» **Your instructions**: From the first line to the last, return the data exactly as it stands.

----------

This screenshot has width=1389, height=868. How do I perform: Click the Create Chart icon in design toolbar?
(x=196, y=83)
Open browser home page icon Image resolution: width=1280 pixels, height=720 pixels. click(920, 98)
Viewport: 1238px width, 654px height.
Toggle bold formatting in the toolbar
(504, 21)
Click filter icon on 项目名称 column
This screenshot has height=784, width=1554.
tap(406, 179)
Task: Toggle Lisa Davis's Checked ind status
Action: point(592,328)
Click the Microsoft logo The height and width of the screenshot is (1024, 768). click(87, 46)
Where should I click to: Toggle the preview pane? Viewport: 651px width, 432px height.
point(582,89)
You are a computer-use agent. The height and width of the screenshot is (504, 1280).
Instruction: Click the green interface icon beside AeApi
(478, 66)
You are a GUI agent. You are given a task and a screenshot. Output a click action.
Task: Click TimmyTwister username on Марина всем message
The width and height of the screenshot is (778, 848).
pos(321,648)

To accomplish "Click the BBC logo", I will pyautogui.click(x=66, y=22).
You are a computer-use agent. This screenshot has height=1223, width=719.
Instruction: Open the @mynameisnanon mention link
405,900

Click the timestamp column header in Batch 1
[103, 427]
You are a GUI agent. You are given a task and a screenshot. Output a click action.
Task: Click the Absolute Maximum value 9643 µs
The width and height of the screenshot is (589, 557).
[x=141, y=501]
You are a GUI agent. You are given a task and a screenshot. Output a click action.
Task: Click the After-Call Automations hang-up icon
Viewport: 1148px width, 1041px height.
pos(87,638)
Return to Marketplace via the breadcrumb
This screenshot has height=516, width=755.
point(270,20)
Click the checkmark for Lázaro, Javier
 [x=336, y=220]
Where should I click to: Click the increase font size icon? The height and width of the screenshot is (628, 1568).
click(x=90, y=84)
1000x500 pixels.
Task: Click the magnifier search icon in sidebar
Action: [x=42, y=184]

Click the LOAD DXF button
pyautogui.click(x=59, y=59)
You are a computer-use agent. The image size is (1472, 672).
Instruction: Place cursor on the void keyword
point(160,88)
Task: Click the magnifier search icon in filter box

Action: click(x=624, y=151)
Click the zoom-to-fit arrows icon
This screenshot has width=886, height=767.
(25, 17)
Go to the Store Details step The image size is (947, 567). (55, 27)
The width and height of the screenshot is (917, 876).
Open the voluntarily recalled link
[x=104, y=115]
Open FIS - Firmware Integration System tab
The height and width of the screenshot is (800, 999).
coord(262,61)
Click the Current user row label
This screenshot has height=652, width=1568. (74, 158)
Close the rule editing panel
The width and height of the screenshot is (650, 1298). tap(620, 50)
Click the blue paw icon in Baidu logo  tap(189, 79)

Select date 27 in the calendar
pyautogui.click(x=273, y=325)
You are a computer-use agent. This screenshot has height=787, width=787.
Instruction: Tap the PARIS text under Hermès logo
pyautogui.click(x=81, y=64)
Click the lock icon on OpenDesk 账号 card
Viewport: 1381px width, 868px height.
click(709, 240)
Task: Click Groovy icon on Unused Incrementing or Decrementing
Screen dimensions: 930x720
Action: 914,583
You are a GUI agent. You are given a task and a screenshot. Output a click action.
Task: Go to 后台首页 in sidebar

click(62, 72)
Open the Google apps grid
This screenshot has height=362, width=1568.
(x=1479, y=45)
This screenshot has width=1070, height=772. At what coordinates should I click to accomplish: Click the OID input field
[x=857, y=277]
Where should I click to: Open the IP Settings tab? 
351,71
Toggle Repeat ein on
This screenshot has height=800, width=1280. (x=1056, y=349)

----------

» **Problem solution**:
This screenshot has width=1389, height=868. How do I perform: Click the Create Chart icon in design toolbar?
(x=196, y=83)
Open browser home page icon Image resolution: width=1280 pixels, height=720 pixels. click(920, 98)
Viewport: 1238px width, 654px height.
Toggle bold formatting in the toolbar
(504, 21)
Click filter icon on 项目名称 column
This screenshot has height=784, width=1554.
tap(406, 179)
Task: Toggle Lisa Davis's Checked ind status
Action: point(592,328)
Click the Microsoft logo The height and width of the screenshot is (1024, 768). click(87, 46)
Where should I click to: Toggle the preview pane? Viewport: 651px width, 432px height.
point(582,89)
You are a computer-use agent. The height and width of the screenshot is (504, 1280).
Instruction: Click the green interface icon beside AeApi
(478, 66)
You are a GUI agent. You are given a task and a screenshot. Output a click action.
Task: Click TimmyTwister username on Марина всем message
The width and height of the screenshot is (778, 848).
pos(321,648)

To accomplish "Click the BBC logo", I will pyautogui.click(x=66, y=22).
You are a computer-use agent. This screenshot has height=1223, width=719.
Instruction: Open the @mynameisnanon mention link
405,900

Click the timestamp column header in Batch 1
[103, 427]
You are a GUI agent. You are given a task and a screenshot. Output a click action.
Task: Click the Absolute Maximum value 9643 µs
The width and height of the screenshot is (589, 557).
[x=141, y=501]
You are a GUI agent. You are given a task and a screenshot. Output a click action.
Task: Click the After-Call Automations hang-up icon
Viewport: 1148px width, 1041px height.
pos(87,638)
Return to Marketplace via the breadcrumb
This screenshot has height=516, width=755.
point(270,20)
Click the checkmark for Lázaro, Javier
 [x=336, y=220]
Where should I click to: Click the increase font size icon? The height and width of the screenshot is (628, 1568).
click(x=90, y=84)
1000x500 pixels.
Task: Click the magnifier search icon in sidebar
Action: [x=42, y=184]

Click the LOAD DXF button
pyautogui.click(x=59, y=59)
You are a computer-use agent. The image size is (1472, 672).
Instruction: Place cursor on the void keyword
point(160,88)
Task: Click the magnifier search icon in filter box

Action: click(x=624, y=151)
Click the zoom-to-fit arrows icon
This screenshot has width=886, height=767.
(25, 17)
Go to the Store Details step The image size is (947, 567). (55, 27)
The width and height of the screenshot is (917, 876).
Open the voluntarily recalled link
[x=104, y=115]
Open FIS - Firmware Integration System tab
The height and width of the screenshot is (800, 999).
coord(262,61)
Click the Current user row label
This screenshot has height=652, width=1568. (74, 158)
Close the rule editing panel
The width and height of the screenshot is (650, 1298). tap(620, 50)
Click the blue paw icon in Baidu logo  tap(189, 79)

Select date 27 in the calendar
pyautogui.click(x=273, y=325)
You are a computer-use agent. This screenshot has height=787, width=787.
Instruction: Tap the PARIS text under Hermès logo
pyautogui.click(x=81, y=64)
Click the lock icon on OpenDesk 账号 card
Viewport: 1381px width, 868px height.
click(709, 240)
Task: Click Groovy icon on Unused Incrementing or Decrementing
Screen dimensions: 930x720
Action: 914,583
You are a GUI agent. You are given a task and a screenshot. Output a click action.
Task: Go to 后台首页 in sidebar

click(62, 72)
Open the Google apps grid
This screenshot has height=362, width=1568.
(x=1479, y=45)
This screenshot has width=1070, height=772. At what coordinates should I click to accomplish: Click the OID input field
[x=857, y=277]
Where should I click to: Open the IP Settings tab? 
351,71
Toggle Repeat ein on
This screenshot has height=800, width=1280. (x=1056, y=349)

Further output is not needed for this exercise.